Created on 09-13-2017 01:47 PM
Does the livy support kerberos? And what mean about the following exceptions:
17/09/12 10:36:52 INFO rsc.ContextLauncher: 17/09/12 10:36:52 INFO client.ConfiguredRMFailoverProxyProvider: Failing over to rm2 17/09/12 10:36:52 INFO rsc.ContextLauncher: 17/09/12 10:36:52 INFO retry.RetryInvocationHandler: java.net.ConnectException: Call From xxx/10.2.26.xxx to xxx.hadoop.fat.qa.nt.xxx.com:8032 failed on connection exception: java.net.ConnectException: Connection refused; For more details see: http://wiki.apache.org/hadoop/ConnectionRefused, while invoking ApplicationClientProtocolPBClientImpl.getClusterMetrics over rm2 after 1 failover attempts. Trying to failover after sleeping for 1339ms. 17/09/12 10:36:54 INFO rsc.ContextLauncher: 17/09/12 10:36:54 INFO client.ConfiguredRMFailoverProxyProvider: Failing over to rm1 17/09/12 10:36:54 INFO rsc.ContextLauncher: 17/09/12 10:36:54 INFO retry.RetryInvocationHandler: org.apache.hadoop.security.authorize.AuthorizationException: User: op1@DC.SH.xxx.COM is not allowed to impersonate op1, while invoking ApplicationClientProtocolPBClientImpl.getClusterMetrics over rm1 after 2 failover attempts. Trying to failover after sleeping for 1130ms. 17/09/12 10:36:55 INFO rsc.ContextLauncher: 17/09/12 10:36:55 INFO client.ConfiguredRMFailoverProxyProvider: Failing over to rm2 17/09/12 10:36:55 INFO rsc.ContextLauncher: 17/09/12 10:36:55 INFO retry.RetryInvocationHandler: java.net.ConnectException: Call From xxxx/10.2.26.xxx to xxx.hadoop.fat.qa.nt.xxx.com:8032 failed on connection exception: java.net.ConnectException: Connection refused; For more details see: http://wiki.apache.org/hadoop/ConnectionRefused, while invoking ApplicationClientProtocolPBClientImpl.getClusterMetrics over rm2 after 3 failover attempts. Trying to failover after sleeping for 2025ms. 17/09/12 10:36:57 INFO rsc.ContextLauncher: 17/09/12 10:36:57 INFO client.ConfiguredRMFailoverProxyProvider: Failing over to rm1 17/09/12 10:36:57 INFO rsc.ContextLauncher: 17/09/12 10:36:57 INFO retry.RetryInvocationHandler: org.apache.hadoop.security.authorize.AuthorizationException: User: op1@DC.SH.xxx.COM is not allowed to impersonate op1, while invoking ApplicationClientProtocolPBClientImpl.getClusterMetrics over rm1 after 4 failover attempts. Trying to failover after sleeping for 2748ms.
Please help.
Created on 10-27-2017 06:23 PM
Can you please update point number 2 in Ambari managed section?

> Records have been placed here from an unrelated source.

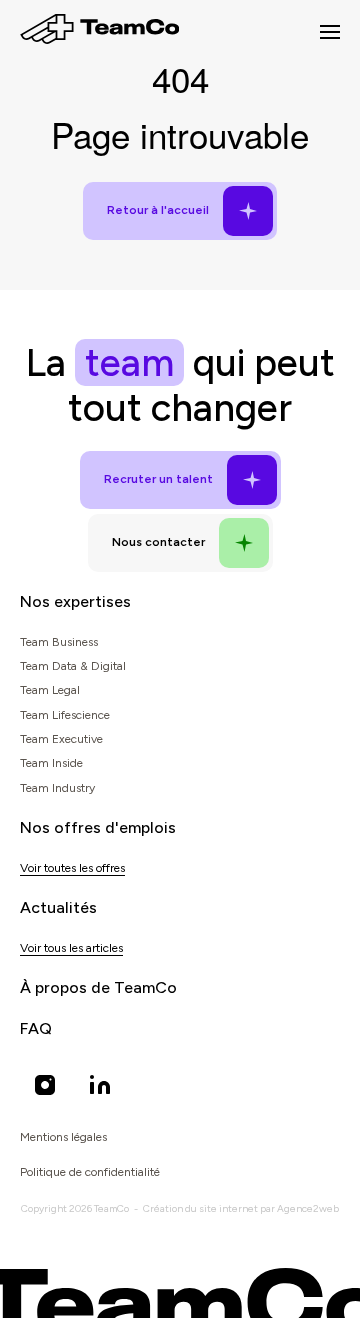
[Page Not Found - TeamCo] (99, 32)
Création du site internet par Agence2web (241, 1208)
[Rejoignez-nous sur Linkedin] (100, 1085)
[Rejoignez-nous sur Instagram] (45, 1085)
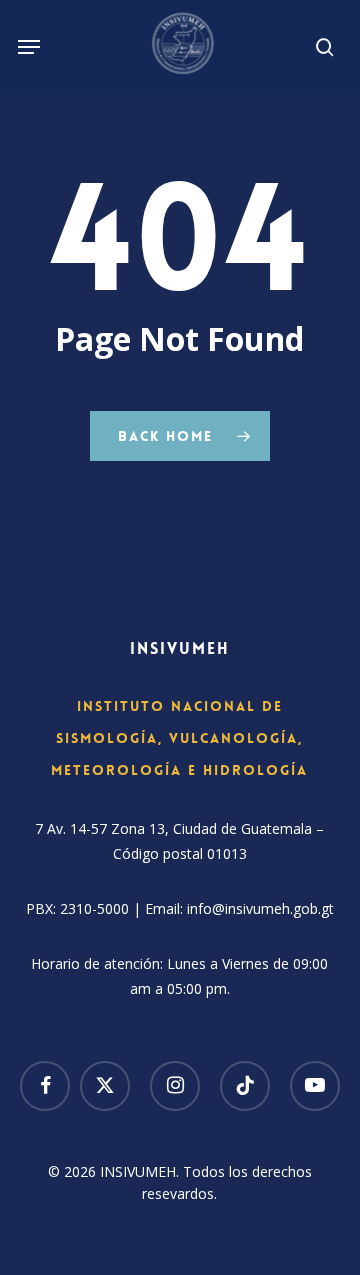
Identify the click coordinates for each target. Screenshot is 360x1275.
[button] (29, 47)
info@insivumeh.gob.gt (260, 908)
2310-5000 (94, 908)
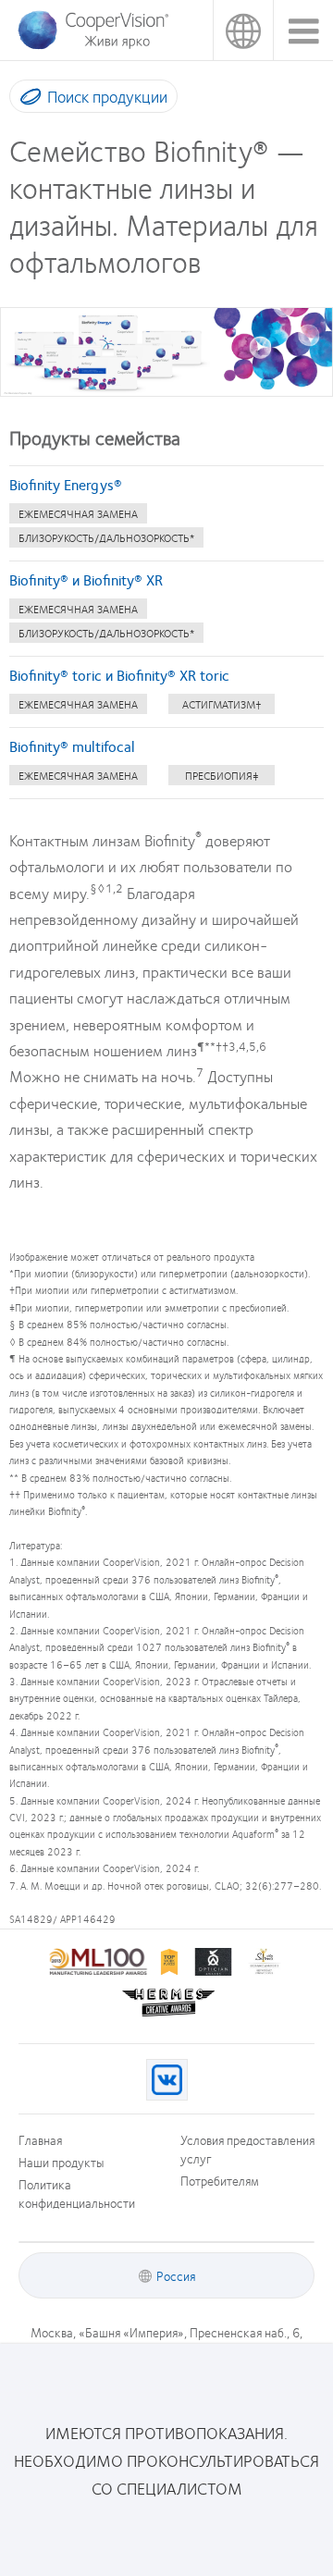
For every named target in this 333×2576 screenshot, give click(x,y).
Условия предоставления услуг (247, 2148)
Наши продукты (61, 2161)
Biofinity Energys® (65, 484)
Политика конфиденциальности (76, 2193)
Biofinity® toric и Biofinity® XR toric (119, 674)
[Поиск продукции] (26, 100)
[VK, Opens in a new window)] (167, 2080)
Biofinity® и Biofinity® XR (86, 579)
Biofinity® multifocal (72, 746)
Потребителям (219, 2180)
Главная (40, 2139)
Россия (243, 30)
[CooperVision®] (92, 45)
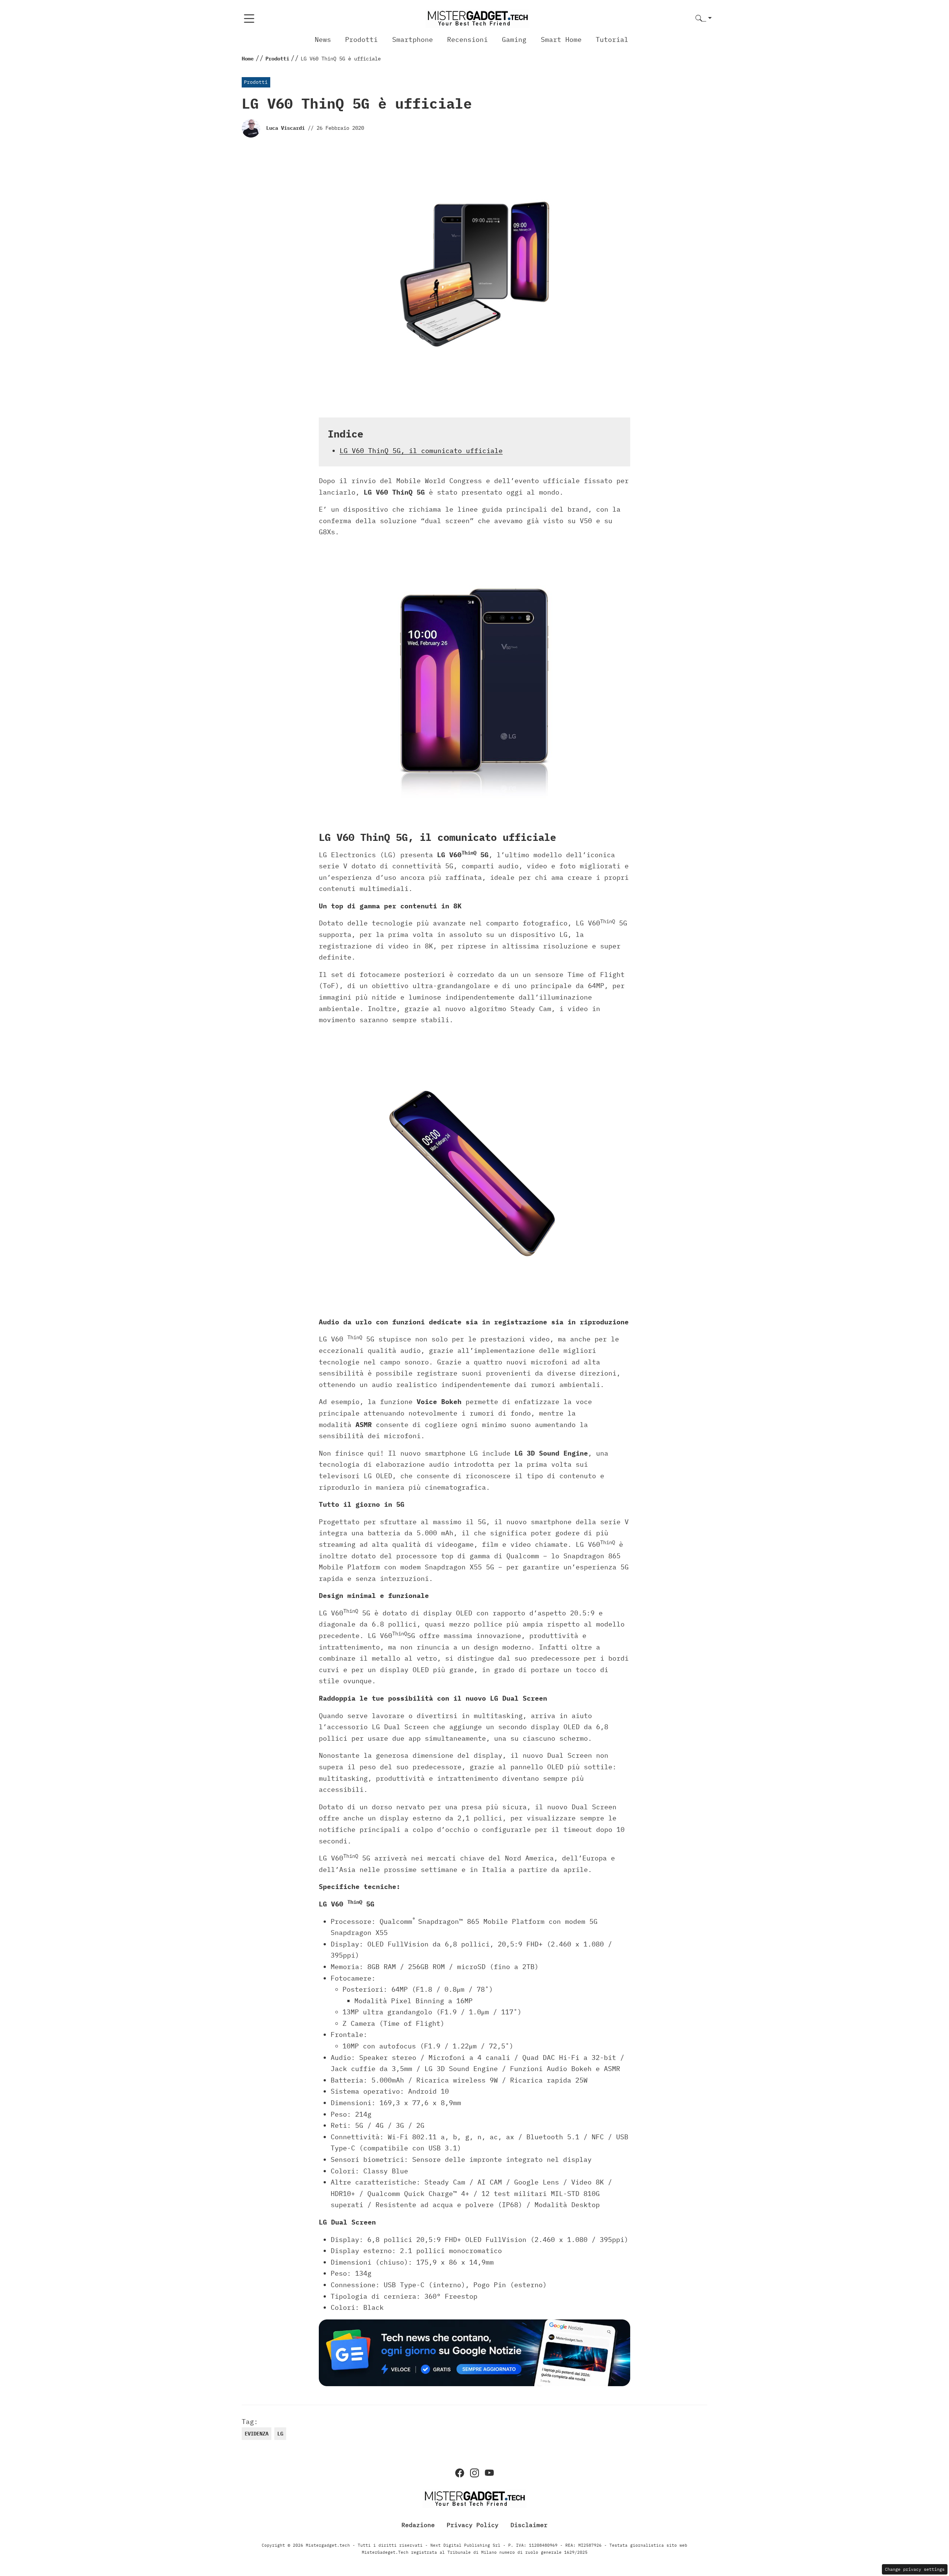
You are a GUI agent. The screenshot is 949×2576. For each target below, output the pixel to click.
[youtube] (489, 2473)
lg (280, 2433)
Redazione (418, 2525)
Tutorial (612, 39)
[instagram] (474, 2473)
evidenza (256, 2433)
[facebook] (459, 2473)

Current point - Add DataNucleus jars to the Spark Thrift Server classpath. Navigate to the “Advanced spark-hive-site-override” section and add:
Modification - Add DataNucleus jars to the Spark Thrift Server classpath. Navigate to the “Custom spark-thrift-sparkconf” section and add:
Thanks,
Kuldeep
Created on 10-27-2017 10:24 PM
Thanks @Kuldeep Kulkarni, that is a good catch ! I have updated the document accordingly.
Created on 10-27-2017 10:27 PM
Thank you so much @Mridul M 🙂
Created on 01-24-2018 03:14 AM
The doc https://docs.hortonworks.com/HDPDocuments/HDP2/HDP-2.6.0/bk_spark-component-guide/content/config-sts... doesn't say Kerberos is required in Prerequisites, but do you know if Spark 1.6 impersonation requires Kerberos (unlike Hive)?